When I was sick with COVID-19 in 2020, I continued working (remotely) despite my mild fatigue, shortness of breath, low-grade fever, loss of taste and smell, and persistent cough. Though these symptoms were no walk in the park, they weren’t completely debilitating. For some COVID-19 patients, symptoms have rendered them bedridden, hospitalized, or worse. I was lucky not only to survive early COVID-19, but to have a moderate case.
For me, the fatigue of COVID-19 was nothing compared to the fatigue of Lyme disease. Lyme disease fatigue has become the barometer by which I measure all other fatigue, whether it’s general tiredness or illness-related. The severity of fatigue that comes with Lyme and other tick-borne illnesses can be difficult to describe, because fatigue can be defined many ways. It can mean muscle soreness after a workout, burnout after a long week, or yawns that come when you just didn’t sleep well. Fatigue can also mean general malaise from the pandemic, or sleepiness from any number of stressors. Then there’s feeling like your head is spinning after staying up all night finishing an assignment or tending to a crying baby.
All of these types of fatigue are uncomfortable. No one likes to be tired. But this level of fatigue generally can be solved with a few good nights of rest, a break, or even some caffeine. That’s because the fatigue is caused by external factors, not by illness. Your body has the resources to recover.
Lyme disease fatigue, like the fatigue that comes with many other serious illnesses, is another story. In a survey of over 3,000 chronic Lyme disease patients conducted by lymedisease.org, 59% of patients described their fatigue as “severe” or “very severe.” At my lowest point of illness—which lasted years—that severity meant I was almost completely bedridden. I could walk around my house and go out for a few errands on good days, but sometimes it was too tiring to walk to the mailbox, or to sit up at the dinner table. My body screamed with exhaustion. It felt heavy, as if I was weighted to the bed, and all I wanted to do was sleep. And sleep. And sleep.
The problem was, I could not actually rest. Overrun with Lyme disease bacteria as well as babesiosis, ehrlichiosis, and possible bartonella, my nervous system could not turn off. At one point, I was literally awake for weeks. And while sleep medication, neurofeedback, and cognitive behavioral therapy did help me fall asleep, it took months to catch up on rest. In addition to recovering from severe sleep deprivation, my body was also busy fighting infections. I also had chronic active Epstein-Barr virus, which meant that the shackling fatigue I experienced when I had acute mononucleosis held on during my worst years of tick-borne illness.
My body was so worn out from doing battle that when I did sleep, I often dreamed about how tired I was. I’d be lying in the middle of my college campus too exhausted to get up, or I’d collapse on a ski run while others zoomed past me. In these dreams I craved sleep as desperately as I did when I was awake. In my waking hours, I suffered from brain fog and other neurological complications. I felt like I had skied all day, partied all night, written an entire thesis, and then gotten the flu. For years.

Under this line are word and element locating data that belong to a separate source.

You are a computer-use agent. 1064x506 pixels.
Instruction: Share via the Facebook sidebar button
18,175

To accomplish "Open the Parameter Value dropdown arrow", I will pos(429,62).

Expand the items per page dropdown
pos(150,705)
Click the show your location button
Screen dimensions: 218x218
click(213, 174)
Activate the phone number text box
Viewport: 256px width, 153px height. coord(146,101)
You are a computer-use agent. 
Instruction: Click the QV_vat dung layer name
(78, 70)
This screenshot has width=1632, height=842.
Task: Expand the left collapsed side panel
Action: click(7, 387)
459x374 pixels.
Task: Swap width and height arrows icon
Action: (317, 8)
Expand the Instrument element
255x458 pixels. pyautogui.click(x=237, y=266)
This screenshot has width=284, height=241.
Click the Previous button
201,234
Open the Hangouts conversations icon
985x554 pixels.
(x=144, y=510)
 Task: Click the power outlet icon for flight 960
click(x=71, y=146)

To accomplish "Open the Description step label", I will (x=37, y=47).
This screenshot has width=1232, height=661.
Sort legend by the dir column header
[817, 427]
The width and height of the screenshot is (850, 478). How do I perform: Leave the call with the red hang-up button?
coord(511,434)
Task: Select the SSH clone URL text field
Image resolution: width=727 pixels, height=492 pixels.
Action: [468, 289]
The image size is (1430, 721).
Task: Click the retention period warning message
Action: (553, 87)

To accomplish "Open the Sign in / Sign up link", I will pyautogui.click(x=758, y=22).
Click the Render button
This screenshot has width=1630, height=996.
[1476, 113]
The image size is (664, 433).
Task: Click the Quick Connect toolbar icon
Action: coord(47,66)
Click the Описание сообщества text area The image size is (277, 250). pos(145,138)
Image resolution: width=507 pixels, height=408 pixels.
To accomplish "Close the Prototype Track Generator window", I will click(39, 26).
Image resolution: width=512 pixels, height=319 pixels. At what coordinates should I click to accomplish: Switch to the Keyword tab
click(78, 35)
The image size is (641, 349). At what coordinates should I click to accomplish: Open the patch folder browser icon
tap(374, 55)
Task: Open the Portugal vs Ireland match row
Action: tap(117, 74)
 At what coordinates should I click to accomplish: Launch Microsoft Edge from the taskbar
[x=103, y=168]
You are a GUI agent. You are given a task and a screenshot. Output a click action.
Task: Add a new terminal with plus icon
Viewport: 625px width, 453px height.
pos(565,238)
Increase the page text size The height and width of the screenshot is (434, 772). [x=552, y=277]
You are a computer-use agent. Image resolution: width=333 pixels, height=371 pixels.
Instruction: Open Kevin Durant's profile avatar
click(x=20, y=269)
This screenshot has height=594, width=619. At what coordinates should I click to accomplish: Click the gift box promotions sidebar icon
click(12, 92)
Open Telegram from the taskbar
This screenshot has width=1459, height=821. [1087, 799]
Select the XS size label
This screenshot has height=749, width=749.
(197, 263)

For many Lyme disease patients, fatigue persists during and after treatment, but the good news is that it does get better. Years after feeling shackled to my bed, I am now out living a normal life. I work. I write. I exercise. I socialize. I still keep a strict sleep schedule, and I nap every afternoon. This rest allows me to maintain my restored health, so that hopefully, I will never feel the unbearable fatigue of Lyme disease again.